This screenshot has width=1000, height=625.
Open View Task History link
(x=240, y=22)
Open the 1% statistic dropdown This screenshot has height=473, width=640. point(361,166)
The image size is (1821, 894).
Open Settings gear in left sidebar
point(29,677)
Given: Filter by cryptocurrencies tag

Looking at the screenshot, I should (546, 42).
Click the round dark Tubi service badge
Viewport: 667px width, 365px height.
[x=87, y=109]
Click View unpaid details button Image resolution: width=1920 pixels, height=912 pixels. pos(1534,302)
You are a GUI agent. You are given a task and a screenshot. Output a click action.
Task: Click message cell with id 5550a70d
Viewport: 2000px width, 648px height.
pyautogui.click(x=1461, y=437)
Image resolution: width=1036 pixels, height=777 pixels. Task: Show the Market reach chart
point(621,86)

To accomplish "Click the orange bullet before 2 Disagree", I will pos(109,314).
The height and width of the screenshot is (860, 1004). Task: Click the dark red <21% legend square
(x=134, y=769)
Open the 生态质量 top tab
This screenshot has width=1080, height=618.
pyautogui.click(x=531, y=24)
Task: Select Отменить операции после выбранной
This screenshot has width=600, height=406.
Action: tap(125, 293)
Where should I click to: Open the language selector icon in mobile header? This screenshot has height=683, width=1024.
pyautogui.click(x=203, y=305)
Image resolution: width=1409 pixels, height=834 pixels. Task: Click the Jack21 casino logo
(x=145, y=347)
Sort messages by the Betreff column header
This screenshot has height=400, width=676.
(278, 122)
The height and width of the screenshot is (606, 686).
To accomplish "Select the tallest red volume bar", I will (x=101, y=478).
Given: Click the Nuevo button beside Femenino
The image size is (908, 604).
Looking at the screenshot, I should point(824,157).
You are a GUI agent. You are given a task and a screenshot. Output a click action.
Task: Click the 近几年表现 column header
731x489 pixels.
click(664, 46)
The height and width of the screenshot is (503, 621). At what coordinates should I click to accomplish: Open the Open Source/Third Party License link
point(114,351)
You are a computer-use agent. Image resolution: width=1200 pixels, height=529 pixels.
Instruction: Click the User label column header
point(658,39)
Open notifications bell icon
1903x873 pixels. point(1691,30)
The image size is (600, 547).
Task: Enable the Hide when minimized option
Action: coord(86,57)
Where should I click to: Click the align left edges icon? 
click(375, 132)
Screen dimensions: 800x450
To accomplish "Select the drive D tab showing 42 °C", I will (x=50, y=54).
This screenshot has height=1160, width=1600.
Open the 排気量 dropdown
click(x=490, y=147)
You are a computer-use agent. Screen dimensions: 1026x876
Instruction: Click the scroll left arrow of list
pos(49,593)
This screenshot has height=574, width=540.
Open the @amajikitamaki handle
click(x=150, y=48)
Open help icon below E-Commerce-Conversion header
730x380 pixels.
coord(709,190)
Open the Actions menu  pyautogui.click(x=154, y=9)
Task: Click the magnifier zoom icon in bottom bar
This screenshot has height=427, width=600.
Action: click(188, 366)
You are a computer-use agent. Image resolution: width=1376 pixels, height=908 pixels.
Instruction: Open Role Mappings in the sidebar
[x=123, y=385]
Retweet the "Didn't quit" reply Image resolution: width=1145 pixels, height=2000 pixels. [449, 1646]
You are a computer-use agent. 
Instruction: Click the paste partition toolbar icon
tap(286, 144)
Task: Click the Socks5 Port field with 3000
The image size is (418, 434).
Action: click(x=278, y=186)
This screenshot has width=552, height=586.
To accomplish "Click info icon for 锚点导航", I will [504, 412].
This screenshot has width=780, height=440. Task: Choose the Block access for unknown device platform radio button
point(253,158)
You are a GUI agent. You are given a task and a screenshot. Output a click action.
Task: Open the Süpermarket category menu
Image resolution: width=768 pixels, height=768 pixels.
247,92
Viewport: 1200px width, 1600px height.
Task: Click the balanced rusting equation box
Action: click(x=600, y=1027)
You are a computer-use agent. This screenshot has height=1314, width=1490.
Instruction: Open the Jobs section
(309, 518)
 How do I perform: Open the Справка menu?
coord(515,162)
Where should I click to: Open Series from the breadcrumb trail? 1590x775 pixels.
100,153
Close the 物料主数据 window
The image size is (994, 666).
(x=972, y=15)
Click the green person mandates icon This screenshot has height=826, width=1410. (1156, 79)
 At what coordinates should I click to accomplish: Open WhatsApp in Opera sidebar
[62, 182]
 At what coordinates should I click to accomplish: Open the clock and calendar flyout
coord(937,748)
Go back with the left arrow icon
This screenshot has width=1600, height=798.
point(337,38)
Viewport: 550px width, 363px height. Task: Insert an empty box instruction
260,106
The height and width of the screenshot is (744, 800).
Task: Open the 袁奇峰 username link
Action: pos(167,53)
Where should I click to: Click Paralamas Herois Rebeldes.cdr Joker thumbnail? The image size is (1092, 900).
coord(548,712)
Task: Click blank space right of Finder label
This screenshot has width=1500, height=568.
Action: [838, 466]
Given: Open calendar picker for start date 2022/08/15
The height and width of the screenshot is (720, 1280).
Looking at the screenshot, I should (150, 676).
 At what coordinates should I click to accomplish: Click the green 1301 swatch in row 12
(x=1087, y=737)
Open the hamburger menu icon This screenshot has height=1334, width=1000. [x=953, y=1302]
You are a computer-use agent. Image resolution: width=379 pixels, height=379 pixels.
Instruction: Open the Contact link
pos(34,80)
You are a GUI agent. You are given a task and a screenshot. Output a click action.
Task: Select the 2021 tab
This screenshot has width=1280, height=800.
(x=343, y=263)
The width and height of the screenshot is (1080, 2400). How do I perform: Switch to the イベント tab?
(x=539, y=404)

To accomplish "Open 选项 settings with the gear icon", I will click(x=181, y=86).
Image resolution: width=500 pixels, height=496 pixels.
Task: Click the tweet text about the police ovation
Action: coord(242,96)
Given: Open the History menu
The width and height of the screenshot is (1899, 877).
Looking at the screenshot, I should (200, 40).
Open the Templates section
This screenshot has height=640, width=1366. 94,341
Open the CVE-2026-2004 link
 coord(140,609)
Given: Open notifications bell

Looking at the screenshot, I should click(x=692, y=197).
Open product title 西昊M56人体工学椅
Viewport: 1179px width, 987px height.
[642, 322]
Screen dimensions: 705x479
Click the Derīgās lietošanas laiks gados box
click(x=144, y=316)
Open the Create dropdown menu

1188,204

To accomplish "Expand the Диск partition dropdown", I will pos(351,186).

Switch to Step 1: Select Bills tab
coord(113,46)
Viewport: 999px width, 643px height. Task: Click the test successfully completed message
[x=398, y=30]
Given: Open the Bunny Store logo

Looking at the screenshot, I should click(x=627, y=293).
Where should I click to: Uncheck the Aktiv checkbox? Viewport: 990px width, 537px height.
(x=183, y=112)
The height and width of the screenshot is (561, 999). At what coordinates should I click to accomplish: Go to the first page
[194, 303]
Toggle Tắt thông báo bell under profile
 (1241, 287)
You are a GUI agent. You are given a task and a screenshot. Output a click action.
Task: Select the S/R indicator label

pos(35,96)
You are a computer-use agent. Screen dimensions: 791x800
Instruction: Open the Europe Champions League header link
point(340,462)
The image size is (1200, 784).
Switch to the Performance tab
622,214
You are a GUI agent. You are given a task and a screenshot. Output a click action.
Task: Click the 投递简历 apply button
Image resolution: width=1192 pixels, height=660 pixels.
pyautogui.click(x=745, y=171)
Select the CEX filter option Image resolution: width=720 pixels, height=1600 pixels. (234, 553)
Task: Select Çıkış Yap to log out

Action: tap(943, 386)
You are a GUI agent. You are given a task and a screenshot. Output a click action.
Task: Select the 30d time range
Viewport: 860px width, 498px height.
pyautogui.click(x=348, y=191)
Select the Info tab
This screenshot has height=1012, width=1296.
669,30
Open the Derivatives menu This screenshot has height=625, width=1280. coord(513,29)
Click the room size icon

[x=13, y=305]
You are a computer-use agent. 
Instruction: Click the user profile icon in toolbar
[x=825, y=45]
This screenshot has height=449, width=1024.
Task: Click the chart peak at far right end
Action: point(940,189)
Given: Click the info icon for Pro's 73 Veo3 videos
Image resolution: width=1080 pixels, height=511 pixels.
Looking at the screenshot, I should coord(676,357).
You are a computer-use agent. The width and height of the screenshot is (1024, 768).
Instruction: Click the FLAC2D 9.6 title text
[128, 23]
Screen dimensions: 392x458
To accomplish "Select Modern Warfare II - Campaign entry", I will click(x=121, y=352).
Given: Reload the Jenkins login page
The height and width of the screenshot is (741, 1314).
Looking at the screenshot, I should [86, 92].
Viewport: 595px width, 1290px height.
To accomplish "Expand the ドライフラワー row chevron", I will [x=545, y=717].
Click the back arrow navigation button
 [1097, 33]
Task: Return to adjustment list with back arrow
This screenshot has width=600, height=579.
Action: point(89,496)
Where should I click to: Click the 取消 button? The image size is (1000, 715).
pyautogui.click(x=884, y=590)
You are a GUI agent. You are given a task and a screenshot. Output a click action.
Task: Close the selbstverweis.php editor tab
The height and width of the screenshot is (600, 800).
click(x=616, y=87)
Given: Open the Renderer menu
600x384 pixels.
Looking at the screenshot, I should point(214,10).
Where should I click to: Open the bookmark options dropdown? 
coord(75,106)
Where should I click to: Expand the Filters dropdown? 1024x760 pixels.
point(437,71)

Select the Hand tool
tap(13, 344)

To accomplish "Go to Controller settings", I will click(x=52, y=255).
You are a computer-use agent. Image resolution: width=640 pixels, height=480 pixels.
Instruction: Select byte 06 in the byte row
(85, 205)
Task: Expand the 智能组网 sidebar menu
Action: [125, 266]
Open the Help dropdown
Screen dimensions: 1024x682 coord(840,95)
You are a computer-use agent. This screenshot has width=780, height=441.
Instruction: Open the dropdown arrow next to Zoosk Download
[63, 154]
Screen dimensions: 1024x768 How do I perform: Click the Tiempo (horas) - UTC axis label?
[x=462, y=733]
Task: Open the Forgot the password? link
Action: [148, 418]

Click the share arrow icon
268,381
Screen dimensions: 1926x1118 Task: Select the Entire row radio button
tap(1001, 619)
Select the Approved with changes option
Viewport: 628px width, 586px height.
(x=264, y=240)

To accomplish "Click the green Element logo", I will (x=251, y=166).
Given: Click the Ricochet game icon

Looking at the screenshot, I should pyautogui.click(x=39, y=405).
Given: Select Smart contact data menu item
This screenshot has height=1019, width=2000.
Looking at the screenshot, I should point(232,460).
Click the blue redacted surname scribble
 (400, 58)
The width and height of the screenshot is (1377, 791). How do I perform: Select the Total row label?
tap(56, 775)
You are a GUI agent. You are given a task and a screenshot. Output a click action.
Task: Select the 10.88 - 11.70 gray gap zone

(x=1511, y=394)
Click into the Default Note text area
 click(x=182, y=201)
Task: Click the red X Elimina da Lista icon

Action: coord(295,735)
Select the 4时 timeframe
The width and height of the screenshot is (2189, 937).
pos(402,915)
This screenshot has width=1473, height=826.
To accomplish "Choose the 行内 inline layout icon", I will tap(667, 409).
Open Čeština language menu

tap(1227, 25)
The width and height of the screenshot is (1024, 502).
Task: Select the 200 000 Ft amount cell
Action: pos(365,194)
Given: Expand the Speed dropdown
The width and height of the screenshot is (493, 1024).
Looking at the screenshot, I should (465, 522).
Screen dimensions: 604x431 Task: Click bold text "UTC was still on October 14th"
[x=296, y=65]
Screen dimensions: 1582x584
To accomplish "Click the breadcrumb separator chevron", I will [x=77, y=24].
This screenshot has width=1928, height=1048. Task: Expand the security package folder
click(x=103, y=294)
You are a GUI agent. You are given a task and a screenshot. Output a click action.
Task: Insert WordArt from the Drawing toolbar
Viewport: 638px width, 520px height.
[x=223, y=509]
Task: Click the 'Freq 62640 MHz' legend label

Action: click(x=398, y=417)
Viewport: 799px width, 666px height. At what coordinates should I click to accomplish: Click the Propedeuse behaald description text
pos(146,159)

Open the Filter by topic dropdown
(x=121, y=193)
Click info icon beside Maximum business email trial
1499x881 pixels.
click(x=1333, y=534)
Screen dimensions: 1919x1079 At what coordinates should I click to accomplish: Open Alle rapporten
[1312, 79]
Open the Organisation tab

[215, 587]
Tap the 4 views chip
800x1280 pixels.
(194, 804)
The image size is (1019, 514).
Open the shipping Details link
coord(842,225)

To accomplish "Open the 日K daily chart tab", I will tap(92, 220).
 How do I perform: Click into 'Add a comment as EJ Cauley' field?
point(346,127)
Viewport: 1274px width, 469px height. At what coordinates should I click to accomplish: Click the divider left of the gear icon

__________

▶ [THE PROBLEM]: Sift the data above for lines with "beside", then copy each one.

▶ [SOLUTION TO THE PROBLEM]:
Given: Click the Nuevo button beside Femenino
Click info icon beside Maximum business email trial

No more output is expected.